In the past 12 years, I’ve worked across diverse organizations with what many would call "considerable success." My family would testify that I’ve often sacrificed myself willingly and passionately at the altar of work in pursuit of that success. And for the longest time, I believed that effort and excellence naturally translated into recognition and reward.


But somewhere along the way, I began to notice an odd dissonance. I saw colleagues rise just as quickly despite visibly doing less. They had time for vacations, hobbies, parenting, while I was drowning in deadlines. Was it me? For a while, I blamed my time management. That was until I got handovers from some of them and realized that their teams had been operating with little oversight or guidance. Some of these "high performers" were simply (and sometimes only) skilled at managing visibility.


I would step in to support their teams and be met with relief. Team members grateful to finally understand the rationale behind their work, finally getting direction, finally feeling led. In contrast, I knew some incredible managers - mentors, guides, enablers - who were routinely passed over for promotions. They were doing the real work, but no one seemed to see them.

I began to wonder: Were leaders blind to performance? Were they biased? Or had the system quietly begun to reward the wrong things? And I found that this happened in all kinds of workplaces.


Then I came across a diagram in Robbins and Judge's "Organizational Behavior" that gave language to my observations. You might have seen it if you've done your MBA in HR.



Curious, I dug into the original source - "Real Managers" by Luthans, Hodgetts, and Rosenkrantz.


What I found was equal parts validating and sobering.

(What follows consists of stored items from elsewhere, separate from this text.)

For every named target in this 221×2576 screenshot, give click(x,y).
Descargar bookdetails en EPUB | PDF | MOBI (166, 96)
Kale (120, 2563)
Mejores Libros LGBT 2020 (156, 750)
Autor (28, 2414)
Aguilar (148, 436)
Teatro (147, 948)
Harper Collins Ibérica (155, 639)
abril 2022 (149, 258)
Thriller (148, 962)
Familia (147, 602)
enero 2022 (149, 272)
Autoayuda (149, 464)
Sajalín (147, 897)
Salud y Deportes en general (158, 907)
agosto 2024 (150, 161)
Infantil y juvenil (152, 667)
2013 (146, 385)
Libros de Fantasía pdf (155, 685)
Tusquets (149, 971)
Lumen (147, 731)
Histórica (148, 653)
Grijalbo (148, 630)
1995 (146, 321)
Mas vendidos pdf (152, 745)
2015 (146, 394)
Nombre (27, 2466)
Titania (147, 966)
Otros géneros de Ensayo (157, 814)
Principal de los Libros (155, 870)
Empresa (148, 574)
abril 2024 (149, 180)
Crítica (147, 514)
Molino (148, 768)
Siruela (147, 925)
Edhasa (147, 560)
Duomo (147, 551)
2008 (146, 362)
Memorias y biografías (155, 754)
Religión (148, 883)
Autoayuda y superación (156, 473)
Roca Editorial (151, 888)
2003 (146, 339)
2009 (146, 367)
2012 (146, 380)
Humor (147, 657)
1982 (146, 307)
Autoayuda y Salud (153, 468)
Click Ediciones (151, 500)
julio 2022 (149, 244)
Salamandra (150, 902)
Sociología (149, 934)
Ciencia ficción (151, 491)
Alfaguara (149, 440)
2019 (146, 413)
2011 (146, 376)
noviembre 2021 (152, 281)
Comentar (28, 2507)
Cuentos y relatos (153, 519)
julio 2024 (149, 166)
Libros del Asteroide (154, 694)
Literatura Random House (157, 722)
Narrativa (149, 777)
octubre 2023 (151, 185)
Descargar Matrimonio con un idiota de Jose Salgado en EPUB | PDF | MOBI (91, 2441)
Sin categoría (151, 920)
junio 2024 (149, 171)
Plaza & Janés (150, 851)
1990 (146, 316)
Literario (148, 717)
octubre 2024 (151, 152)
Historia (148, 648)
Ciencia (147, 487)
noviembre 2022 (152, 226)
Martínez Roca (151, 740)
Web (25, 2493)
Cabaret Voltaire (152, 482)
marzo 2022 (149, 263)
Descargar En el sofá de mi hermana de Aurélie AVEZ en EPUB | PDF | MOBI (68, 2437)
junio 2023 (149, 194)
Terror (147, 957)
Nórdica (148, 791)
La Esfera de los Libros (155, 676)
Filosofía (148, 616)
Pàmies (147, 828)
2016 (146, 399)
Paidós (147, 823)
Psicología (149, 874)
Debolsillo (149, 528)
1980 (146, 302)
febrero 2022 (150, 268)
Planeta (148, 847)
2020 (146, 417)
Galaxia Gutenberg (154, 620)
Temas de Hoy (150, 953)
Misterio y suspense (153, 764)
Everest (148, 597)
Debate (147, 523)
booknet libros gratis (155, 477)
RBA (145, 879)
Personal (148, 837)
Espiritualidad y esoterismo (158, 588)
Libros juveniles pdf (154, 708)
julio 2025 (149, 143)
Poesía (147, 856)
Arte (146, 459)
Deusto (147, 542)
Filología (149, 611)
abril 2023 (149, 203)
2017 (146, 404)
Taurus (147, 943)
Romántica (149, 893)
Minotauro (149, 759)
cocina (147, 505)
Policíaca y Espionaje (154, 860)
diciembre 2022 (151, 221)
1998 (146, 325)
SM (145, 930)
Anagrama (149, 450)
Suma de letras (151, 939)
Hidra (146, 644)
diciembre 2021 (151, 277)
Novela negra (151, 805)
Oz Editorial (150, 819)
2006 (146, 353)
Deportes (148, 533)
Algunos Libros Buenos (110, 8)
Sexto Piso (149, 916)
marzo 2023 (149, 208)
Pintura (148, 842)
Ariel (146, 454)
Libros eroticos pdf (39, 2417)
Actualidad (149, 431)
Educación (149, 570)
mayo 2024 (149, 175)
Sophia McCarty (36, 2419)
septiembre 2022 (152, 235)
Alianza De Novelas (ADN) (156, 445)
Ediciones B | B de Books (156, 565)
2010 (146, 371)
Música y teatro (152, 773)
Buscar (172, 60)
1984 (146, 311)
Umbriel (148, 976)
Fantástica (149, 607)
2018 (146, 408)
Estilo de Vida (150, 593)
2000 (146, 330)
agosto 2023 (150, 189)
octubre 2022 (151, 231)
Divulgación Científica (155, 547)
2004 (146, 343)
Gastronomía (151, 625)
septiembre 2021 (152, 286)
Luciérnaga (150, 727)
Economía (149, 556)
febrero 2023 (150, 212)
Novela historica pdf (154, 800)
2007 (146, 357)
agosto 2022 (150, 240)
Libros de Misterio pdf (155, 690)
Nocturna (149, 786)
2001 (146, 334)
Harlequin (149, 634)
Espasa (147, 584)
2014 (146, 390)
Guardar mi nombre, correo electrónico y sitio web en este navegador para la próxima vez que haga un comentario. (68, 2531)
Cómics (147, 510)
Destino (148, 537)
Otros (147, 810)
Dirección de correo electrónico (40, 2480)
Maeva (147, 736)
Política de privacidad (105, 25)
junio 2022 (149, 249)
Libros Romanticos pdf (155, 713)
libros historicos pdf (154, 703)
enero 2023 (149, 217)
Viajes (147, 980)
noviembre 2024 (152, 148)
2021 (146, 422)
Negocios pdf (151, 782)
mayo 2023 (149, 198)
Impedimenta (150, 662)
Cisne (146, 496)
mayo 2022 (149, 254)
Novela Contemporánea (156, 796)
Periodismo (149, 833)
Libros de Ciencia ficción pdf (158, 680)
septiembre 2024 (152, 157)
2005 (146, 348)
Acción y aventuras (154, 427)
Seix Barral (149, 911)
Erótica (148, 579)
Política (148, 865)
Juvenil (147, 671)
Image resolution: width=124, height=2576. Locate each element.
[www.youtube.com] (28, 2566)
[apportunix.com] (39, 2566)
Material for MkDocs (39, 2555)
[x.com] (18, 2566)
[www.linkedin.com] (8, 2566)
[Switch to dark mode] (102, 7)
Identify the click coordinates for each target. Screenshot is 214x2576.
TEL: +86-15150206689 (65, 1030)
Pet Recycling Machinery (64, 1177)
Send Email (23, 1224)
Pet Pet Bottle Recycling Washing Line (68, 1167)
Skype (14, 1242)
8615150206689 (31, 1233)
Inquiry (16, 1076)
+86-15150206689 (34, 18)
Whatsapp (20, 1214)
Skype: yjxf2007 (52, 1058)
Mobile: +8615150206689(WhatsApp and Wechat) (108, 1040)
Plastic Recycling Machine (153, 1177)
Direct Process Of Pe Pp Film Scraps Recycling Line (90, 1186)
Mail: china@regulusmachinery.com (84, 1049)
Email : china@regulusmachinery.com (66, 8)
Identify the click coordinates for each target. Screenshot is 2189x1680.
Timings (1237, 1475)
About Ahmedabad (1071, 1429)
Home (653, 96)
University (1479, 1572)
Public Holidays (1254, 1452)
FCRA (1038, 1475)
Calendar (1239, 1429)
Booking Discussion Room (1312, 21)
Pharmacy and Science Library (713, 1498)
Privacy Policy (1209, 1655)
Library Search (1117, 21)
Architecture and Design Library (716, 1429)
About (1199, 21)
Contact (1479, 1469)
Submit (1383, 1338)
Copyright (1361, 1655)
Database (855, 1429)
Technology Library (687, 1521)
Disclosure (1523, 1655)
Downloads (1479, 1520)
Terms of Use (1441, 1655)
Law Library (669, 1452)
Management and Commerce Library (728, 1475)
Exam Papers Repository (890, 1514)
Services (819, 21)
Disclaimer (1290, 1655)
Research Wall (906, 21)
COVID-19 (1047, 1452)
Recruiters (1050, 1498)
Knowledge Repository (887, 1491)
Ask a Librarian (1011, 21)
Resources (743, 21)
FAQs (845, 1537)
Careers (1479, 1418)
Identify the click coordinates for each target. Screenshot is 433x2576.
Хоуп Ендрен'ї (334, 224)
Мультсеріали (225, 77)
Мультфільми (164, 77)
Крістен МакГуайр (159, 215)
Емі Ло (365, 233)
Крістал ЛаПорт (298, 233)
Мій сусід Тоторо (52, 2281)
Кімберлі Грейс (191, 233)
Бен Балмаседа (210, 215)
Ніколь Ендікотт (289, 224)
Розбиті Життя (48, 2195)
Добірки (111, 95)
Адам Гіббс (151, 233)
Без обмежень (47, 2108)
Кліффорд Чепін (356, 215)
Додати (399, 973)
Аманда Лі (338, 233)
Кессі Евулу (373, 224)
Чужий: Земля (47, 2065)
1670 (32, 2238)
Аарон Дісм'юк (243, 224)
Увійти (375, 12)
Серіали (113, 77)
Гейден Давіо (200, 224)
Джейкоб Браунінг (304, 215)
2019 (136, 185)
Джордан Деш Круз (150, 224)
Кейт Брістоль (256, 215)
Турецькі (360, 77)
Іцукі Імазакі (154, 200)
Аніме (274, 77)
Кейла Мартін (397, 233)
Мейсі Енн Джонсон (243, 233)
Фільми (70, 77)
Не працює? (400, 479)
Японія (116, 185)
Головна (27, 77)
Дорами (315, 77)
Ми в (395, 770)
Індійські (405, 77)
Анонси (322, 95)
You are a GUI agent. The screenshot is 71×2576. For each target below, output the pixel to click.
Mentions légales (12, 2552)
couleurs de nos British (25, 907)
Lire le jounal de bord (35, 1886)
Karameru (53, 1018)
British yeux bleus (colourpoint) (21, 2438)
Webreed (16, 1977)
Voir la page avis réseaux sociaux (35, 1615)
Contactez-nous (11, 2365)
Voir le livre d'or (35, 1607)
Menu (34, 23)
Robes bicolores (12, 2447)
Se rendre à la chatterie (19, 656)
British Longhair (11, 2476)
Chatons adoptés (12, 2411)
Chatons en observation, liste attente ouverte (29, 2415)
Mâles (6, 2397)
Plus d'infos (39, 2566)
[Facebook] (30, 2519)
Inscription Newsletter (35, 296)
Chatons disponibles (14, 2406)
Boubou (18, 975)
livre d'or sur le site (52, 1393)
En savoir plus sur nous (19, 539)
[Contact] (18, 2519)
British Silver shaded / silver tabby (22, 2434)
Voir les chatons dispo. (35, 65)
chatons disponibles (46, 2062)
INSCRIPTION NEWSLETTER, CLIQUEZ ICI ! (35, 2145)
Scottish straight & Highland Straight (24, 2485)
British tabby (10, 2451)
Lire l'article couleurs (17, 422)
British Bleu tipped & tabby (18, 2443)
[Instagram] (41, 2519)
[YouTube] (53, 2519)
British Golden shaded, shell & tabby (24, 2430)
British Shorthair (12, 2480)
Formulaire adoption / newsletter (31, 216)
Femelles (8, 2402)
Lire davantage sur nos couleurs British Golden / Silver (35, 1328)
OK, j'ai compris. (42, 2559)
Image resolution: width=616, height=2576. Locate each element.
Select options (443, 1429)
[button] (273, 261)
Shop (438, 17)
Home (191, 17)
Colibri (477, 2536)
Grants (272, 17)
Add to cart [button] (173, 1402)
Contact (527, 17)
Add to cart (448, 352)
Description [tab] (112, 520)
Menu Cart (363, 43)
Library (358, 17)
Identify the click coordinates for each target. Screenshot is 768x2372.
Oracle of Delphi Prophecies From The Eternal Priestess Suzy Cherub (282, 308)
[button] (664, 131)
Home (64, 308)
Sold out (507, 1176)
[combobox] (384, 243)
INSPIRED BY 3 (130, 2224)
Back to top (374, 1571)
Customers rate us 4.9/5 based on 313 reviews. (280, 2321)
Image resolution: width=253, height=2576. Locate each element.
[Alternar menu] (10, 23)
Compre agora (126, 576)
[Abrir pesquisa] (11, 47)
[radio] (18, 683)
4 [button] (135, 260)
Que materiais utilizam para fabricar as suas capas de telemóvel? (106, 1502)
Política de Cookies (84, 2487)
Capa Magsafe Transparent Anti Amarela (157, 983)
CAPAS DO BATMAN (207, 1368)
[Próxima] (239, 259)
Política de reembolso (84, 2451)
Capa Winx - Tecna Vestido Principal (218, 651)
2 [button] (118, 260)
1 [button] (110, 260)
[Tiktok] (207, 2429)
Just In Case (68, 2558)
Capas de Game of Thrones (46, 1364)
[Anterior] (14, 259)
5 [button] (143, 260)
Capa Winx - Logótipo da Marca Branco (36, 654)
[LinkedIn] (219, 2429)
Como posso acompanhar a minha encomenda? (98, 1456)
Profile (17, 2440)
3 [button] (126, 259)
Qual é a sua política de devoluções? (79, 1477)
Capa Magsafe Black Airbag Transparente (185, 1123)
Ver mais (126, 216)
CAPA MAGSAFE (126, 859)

The authors studied real-world managers across industries for four years. They categorized managerial activities into four buckets:

  1. Traditional Management: Planning, goal-setting, task assignment, reviews.

  2. Human Resource Management: Coaching, mentoring, motivating, supporting teams.

  3. Communication: Information exchange, updates, documentation.

  4. Networking: Informal chatter, politics, grapevine, socializing.


They then defined two key outcomes:

  • Success: How quickly a manager gets promoted.

  • Effectiveness: The quality of team output and satisfaction.


What they found was stark: Successful managers spent the majority of their time networking. Effective managers spent most of theirs mentoring and supporting their teams.

The activity with the least impact on success? Human resource management.

The activity with the greatest impact on effectiveness? Human resource management.


It felt like a cloud had lifted. Someone had put data behind what so many of us feel but can’t always articulate. The system doesn’t reward effectiveness - it rewards visibility, likability, and informal influence.


Here’s a quote from a "successful" manager in the study:

"I find that the way to get ahead around here is to be friendly with the right people... I really work at this informal side and have found it pays off when promotion time rolls around."

Contrast that with an "effective" manager:

"Keeping my people loyal and happy has to do with keeping them informed and involved... I make sure they have proper training and give them feedback."

Neither is inherently wrong. The problem lies not with the individuals, but with what organizations choose to notice and reward.


Most companies claim to promote based on performance. But if performance is gauged by surface-level polish, meetings attended, and who you know, then we’re not measuring performance, we’re measuring performance theatre.


The solution is obvious but notoriously difficult to implement: reward actual effectiveness. Build systems that track outcomes, team morale, and real leadership impact and not just optics. Encourage leaders to spend more time enabling their teams rather than endlessly managing upwards.


And what about those rare few who are both successful and effective? According to the research, they exist, but they’re few and far between (less than 10% of the sample). They walk a tightrope, balancing relational intelligence with robust work. They often work twice as hard to be seen and to deliver. And they burn out.


For organizations that truly want to be great, delivery from managers is non-negotiable. Perhaps where the burden can be lessened is the onus of being seen too. This makes me believe that an appropriate goal for today's organizations might simply be to make their effective managers successful.